12 year old with trauma history, in-utero cocaine exposure, long history of behavioral outbursts with adoptive parents, participating in CIBS since November and moved to Phase 2 at Gerard in early January, but struggled and was sent to the ED within 48 hours due to severe outburst at Gerard. Appears to have mild autism spectrum disorder (difficulty with transitions, sensory sensitivity, communication struggles), and likely PTSD related to attempted kidnapping and multiple sexual assaults spring 2022. Has started Vyvanse, Prazosin, and Fluoxetine while boarding, and she has had much less extreme behavioral outbursts, has not needed IM or restraint in weeks. Oppositional, but generally can be verbally redirected. Outbursts tend to be tied to her difficulty with flexibility – eg when meals or medications arrive at slightly different times, or one nurse implements different TV rules than another – will start swearing, sometimes escalating to head-banging, but generally is able to calm on her own when given space (intervening/talking/etc once she is starting to dysregulate tends to escalate rather than de-escalate her). Has loving parents and want her in their home, but fear they cannot keep her safe right now. Regarding running – hasn’t tried to elope from peds floor. Sometimes ran from school or home when upset, walks around neighborhood and comes back. Issues at school have been more blowing up and headbanging. Update as of 4/11 still in ED

M8SAS-M16-1130

Recently at inpatient psych X 10 days. D/c to respite care. Recently transitioned home from respite and aggression within 48 hours of d/c from respite. Needs residential.
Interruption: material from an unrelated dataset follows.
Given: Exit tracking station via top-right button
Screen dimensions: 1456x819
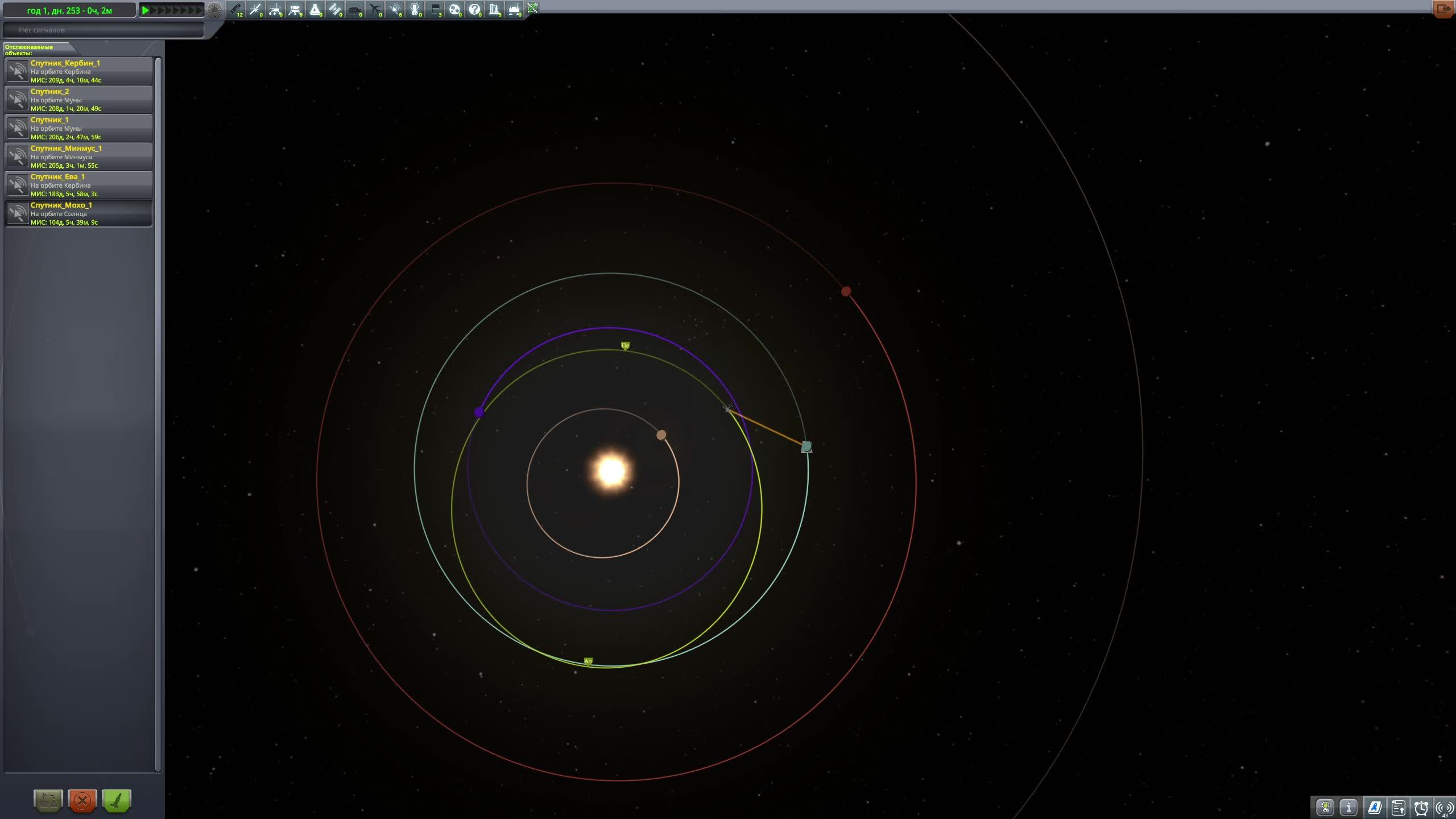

Interview with North Homes on Monday.

MHF-F8-348

Pt has been residing in foster homes since she was a few days old. Pt has lived in approximately 9 residences, some were with biological family members. She has been in her current foster home since October 2022. Pt is under guardianship through Hennepin County ICWA program with a Hennepin County Case Manager. According to her guardian, pt has been subjected to significant trauma from her previous placements, including physical/emotional/sexual abuse and neglect. Pt’s biological parents’ parental rights were terminated before pt was 1 year old. Pt is now enrolled in school through the MPLS public school, attending while boarding in the ED. She has frequent, chronic aggression in the community. Generally no concerns in the hospital.

MHF-F12-635

Patient presented to the ED from CRTC due to increased aggressive behaviors in the facility towards staff and was unable to return to the facility. Patient not safe to return home due to behaviors and case manager is pursuing residential treatment.

C8SM8SP-F14-885

Patient has previous mental health history and does not want to return home to live with her parents. Patient makes efforts to elope from their care and will escalate her behaviors to ensure she does not return home. Patient has grabbed the steering wheel from mom in an effort elope from the car.